### DATASET RECORDS
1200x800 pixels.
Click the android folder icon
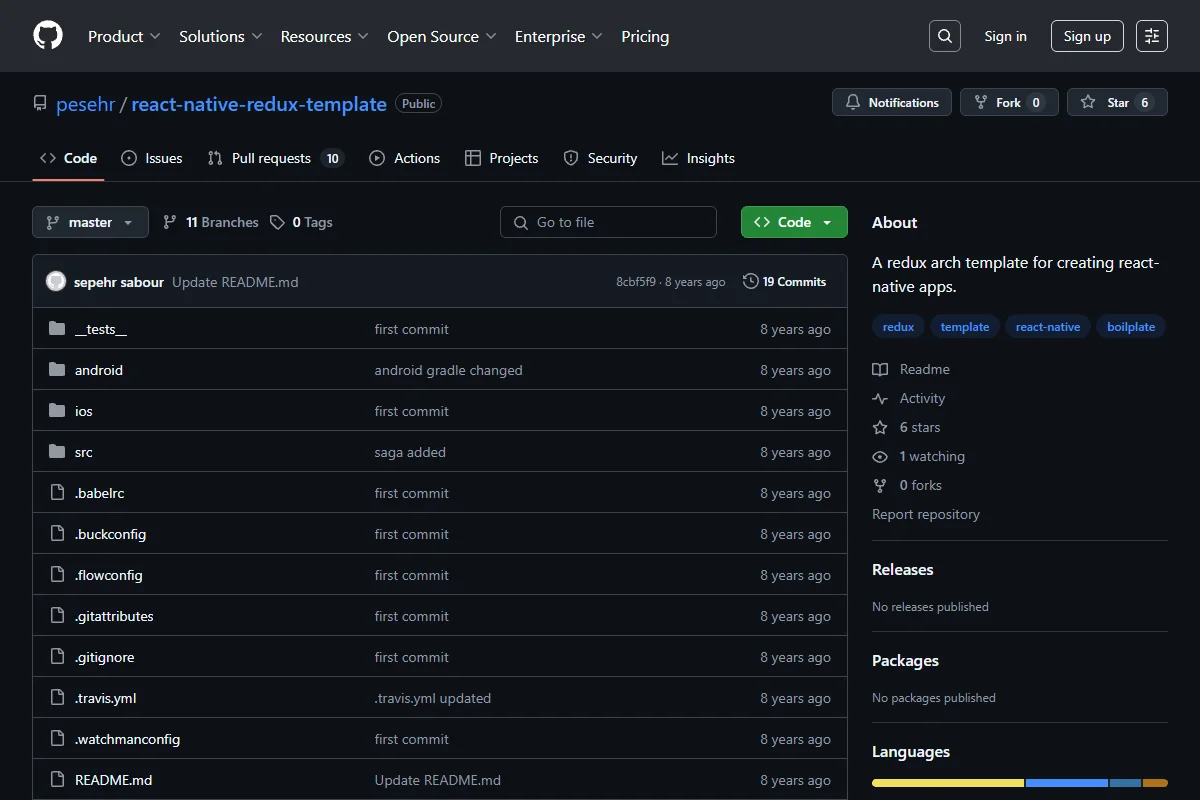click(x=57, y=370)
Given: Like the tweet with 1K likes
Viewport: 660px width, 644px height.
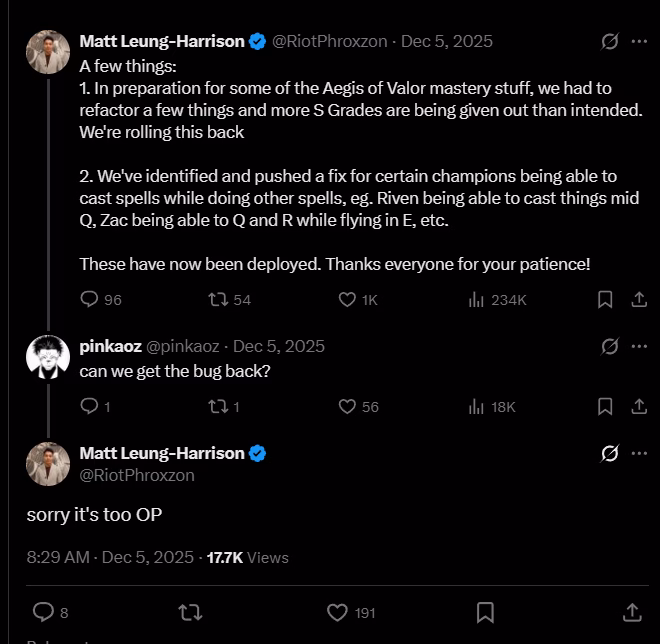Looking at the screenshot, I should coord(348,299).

### EXERCISE DETAILS
Copy each line above exactly. Images do not belong in the copy.

### EXERCISE RESPONSE
1200x800 pixels.
Click the android folder icon
click(x=57, y=370)
Given: Like the tweet with 1K likes
Viewport: 660px width, 644px height.
Looking at the screenshot, I should coord(348,299).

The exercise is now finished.